== Data in this exercise
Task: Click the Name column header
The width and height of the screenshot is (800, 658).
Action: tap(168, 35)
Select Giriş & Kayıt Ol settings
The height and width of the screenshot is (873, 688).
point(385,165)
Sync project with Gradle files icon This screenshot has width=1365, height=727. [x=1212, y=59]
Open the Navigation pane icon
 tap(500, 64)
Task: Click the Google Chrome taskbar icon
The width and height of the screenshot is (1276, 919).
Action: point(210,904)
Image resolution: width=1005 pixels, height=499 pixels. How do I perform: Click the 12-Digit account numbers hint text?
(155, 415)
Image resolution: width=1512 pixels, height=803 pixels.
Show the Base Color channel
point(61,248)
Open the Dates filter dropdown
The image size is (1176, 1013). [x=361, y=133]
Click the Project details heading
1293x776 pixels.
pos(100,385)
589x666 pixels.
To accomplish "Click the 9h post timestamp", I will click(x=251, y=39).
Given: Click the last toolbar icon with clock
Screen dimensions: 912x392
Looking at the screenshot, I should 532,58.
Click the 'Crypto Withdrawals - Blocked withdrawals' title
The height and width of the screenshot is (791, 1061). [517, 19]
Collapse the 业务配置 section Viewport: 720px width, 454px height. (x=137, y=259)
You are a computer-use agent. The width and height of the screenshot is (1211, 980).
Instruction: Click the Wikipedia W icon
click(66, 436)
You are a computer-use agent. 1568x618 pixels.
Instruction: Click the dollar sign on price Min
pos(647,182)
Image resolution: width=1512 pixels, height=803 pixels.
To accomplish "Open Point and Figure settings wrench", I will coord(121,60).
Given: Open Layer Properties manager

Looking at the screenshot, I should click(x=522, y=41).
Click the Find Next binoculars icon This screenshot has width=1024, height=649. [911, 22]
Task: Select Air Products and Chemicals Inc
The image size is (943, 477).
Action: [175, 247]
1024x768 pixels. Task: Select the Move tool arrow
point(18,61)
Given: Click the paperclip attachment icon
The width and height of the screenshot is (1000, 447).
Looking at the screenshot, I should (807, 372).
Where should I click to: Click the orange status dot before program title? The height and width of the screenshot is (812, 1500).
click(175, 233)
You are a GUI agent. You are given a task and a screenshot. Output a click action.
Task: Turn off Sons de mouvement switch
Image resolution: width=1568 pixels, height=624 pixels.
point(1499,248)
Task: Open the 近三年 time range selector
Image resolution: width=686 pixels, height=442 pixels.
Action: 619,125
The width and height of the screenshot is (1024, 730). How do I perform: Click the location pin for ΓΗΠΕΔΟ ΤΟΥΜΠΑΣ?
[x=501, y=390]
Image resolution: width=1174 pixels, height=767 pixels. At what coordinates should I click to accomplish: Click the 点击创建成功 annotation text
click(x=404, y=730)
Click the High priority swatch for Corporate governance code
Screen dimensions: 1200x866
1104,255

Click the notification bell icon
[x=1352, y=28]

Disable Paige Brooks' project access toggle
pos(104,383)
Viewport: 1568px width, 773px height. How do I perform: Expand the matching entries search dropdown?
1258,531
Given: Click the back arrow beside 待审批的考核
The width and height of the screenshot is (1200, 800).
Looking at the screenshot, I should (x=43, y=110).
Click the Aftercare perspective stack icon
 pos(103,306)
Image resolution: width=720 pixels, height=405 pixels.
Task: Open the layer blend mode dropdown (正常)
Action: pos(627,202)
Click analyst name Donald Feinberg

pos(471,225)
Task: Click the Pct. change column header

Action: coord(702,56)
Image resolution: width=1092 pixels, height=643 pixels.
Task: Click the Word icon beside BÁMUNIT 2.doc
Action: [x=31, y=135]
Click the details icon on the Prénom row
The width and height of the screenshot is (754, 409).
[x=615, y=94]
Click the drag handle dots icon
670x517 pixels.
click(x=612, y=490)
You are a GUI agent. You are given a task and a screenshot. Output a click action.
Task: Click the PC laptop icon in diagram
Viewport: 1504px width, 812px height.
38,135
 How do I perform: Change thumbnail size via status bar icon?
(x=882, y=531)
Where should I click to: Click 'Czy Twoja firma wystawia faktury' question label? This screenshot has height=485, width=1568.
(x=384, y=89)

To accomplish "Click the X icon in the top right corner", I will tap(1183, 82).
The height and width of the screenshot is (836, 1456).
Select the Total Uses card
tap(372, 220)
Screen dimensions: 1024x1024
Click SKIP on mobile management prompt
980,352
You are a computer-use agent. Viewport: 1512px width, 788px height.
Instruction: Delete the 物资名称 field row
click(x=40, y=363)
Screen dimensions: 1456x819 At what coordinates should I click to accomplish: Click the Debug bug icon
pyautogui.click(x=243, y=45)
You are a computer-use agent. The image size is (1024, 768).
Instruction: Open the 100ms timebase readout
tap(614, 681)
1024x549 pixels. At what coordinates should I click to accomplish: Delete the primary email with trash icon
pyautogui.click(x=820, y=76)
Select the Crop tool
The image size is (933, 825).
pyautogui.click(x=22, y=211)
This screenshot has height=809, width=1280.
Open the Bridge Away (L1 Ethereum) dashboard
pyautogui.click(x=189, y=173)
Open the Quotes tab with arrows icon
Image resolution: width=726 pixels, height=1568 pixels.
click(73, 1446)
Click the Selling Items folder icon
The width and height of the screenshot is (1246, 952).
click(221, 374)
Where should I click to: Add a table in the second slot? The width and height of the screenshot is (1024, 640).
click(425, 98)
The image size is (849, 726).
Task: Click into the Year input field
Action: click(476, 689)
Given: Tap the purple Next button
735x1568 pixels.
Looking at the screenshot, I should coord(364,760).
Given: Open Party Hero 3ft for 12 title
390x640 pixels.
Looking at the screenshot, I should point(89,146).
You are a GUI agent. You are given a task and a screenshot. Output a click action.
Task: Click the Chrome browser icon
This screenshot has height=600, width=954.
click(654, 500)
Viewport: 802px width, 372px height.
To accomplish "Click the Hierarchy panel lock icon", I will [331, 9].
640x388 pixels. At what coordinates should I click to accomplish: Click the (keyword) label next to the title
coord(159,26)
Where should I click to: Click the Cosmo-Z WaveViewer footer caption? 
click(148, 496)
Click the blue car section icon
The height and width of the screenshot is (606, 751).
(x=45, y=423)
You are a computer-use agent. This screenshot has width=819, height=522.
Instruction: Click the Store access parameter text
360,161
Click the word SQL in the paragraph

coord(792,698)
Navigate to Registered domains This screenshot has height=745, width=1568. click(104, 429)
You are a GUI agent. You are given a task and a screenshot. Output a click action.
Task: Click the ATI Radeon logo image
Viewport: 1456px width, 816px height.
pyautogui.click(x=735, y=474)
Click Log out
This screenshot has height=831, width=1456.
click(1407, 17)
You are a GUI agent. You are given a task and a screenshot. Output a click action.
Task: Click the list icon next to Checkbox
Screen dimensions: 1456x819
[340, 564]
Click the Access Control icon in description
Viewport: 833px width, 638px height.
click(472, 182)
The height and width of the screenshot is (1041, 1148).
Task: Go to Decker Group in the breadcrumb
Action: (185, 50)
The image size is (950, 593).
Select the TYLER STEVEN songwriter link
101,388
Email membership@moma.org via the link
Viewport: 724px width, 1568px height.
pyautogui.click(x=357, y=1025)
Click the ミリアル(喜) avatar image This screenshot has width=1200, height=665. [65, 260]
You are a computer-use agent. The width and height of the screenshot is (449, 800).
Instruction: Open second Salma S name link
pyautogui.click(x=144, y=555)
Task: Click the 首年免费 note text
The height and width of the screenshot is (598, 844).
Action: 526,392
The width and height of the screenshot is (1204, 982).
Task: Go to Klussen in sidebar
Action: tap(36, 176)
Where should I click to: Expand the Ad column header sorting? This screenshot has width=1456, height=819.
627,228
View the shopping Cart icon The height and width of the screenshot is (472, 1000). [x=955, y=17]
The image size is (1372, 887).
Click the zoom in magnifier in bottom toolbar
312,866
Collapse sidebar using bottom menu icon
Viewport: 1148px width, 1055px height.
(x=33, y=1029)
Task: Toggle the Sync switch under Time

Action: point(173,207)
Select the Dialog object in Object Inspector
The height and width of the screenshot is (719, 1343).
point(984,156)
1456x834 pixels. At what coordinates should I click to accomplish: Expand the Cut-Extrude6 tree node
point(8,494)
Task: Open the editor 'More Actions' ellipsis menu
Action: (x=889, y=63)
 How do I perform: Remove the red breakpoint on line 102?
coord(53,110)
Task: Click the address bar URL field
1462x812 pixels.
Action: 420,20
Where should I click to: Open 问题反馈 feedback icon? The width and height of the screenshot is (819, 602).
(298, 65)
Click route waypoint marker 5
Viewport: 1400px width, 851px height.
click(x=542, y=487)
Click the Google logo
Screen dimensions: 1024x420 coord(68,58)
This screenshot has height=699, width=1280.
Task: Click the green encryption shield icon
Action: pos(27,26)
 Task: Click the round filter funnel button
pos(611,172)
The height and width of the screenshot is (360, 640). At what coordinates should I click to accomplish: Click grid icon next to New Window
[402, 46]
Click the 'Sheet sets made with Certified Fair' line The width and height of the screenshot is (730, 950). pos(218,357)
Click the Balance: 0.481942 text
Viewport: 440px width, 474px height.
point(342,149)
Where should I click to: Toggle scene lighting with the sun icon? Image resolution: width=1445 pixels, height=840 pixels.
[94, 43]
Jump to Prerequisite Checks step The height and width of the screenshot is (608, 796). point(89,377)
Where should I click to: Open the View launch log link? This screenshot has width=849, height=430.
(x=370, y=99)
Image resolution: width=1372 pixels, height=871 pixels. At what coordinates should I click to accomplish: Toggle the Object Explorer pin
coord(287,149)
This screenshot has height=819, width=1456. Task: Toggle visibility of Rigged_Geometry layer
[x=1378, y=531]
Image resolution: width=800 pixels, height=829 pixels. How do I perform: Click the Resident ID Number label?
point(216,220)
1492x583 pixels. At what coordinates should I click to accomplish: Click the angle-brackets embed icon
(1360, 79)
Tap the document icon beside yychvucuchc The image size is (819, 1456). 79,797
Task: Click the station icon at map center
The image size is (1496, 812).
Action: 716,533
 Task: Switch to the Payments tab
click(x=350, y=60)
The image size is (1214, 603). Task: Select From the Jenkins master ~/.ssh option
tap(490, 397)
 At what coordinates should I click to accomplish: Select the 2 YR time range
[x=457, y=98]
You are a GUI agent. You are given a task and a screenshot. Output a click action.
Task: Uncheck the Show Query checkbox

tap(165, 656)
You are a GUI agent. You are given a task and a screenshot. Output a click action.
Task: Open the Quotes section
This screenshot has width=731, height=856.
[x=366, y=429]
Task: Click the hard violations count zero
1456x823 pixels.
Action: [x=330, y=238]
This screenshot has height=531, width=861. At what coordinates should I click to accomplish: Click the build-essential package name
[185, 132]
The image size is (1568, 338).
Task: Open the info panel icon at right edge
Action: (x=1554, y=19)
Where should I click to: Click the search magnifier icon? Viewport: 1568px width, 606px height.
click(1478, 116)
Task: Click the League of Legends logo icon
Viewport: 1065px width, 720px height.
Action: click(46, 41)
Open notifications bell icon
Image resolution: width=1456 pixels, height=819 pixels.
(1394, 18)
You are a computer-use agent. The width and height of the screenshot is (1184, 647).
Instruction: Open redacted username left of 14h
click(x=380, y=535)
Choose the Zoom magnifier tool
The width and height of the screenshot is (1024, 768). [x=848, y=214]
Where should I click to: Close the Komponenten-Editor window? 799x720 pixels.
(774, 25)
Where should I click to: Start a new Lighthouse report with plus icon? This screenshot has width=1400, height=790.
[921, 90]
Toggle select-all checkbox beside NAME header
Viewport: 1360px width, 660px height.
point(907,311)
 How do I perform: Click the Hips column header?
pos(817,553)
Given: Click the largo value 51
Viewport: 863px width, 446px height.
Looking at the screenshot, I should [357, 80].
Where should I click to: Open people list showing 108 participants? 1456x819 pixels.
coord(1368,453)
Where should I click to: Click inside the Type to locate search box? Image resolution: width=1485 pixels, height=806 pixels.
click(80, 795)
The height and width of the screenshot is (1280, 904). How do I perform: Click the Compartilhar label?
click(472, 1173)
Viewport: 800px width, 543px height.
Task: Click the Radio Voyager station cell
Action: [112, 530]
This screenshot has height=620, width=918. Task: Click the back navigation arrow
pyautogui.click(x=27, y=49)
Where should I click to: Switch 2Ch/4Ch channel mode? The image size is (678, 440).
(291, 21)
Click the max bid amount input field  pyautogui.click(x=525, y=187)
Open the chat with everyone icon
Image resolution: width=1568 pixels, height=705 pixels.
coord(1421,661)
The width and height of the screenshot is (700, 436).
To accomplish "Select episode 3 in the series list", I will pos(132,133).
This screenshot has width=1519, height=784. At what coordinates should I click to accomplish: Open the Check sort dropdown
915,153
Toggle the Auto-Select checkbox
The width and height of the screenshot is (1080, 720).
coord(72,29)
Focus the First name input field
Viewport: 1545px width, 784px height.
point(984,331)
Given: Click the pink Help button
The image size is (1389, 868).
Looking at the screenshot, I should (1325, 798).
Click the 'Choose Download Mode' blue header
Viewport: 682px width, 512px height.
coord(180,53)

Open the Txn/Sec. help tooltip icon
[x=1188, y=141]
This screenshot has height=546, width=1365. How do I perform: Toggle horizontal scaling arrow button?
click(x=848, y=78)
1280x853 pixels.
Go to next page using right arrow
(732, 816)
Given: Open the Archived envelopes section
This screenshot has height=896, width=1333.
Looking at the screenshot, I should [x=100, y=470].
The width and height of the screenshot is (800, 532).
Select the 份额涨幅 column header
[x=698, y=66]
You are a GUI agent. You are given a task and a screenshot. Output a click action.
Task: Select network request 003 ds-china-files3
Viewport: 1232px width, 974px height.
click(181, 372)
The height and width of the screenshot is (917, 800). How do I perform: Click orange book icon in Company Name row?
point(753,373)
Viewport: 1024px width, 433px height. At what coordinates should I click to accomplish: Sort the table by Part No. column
====
-- Work to complete --
Can you turn everything from the start of the material down to the line containing "I will coord(121,60)." into a Markdown table, with a Row column for the row number and an Entry column for the line, leaving out blank lines?

-- Finished task --
| Row | Entry |
|---|---|
| 1 | Task: Click the Name column header |
| 2 | The width and height of the screenshot is (800, 658). |
| 3 | Action: tap(168, 35) |
| 4 | Select Giriş & Kayıt Ol settings |
| 5 | The height and width of the screenshot is (873, 688). |
| 6 | point(385,165) |
| 7 | Sync project with Gradle files icon This screenshot has width=1365, height=727. [x=1212, y=59] |
| 8 | Open the Navigation pane icon |
| 9 |  tap(500, 64) |
| 10 | Task: Click the Google Chrome taskbar icon |
| 11 | The width and height of the screenshot is (1276, 919). |
| 12 | Action: point(210,904) |
| 13 | Image resolution: width=1005 pixels, height=499 pixels. How do I perform: Click the 12-Digit account numbers hint text? |
| 14 | (155, 415) |
| 15 | Image resolution: width=1512 pixels, height=803 pixels. |
| 16 | Show the Base Color channel |
| 17 | point(61,248) |
| 18 | Open the Dates filter dropdown |
| 19 | The image size is (1176, 1013). [x=361, y=133] |
| 20 | Click the Project details heading |
| 21 | 1293x776 pixels. |
| 22 | pos(100,385) |
| 23 | 589x666 pixels. |
| 24 | To accomplish "Click the 9h post timestamp", I will click(x=251, y=39). |
| 25 | Given: Click the last toolbar icon with clock |
| 26 | Screen dimensions: 912x392 |
| 27 | Looking at the screenshot, I should 532,58. |
| 28 | Click the 'Crypto Withdrawals - Blocked withdrawals' title |
| 29 | The height and width of the screenshot is (791, 1061). [517, 19] |
| 30 | Collapse the 业务配置 section Viewport: 720px width, 454px height. (x=137, y=259) |
| 31 | You are a computer-use agent. The width and height of the screenshot is (1211, 980). |
| 32 | Instruction: Click the Wikipedia W icon |
| 33 | click(66, 436) |
| 34 | You are a computer-use agent. 1568x618 pixels. |
| 35 | Instruction: Click the dollar sign on price Min |
| 36 | pos(647,182) |
| 37 | Image resolution: width=1512 pixels, height=803 pixels. |
| 38 | To accomplish "Open Point and Figure settings wrench", I will coord(121,60). |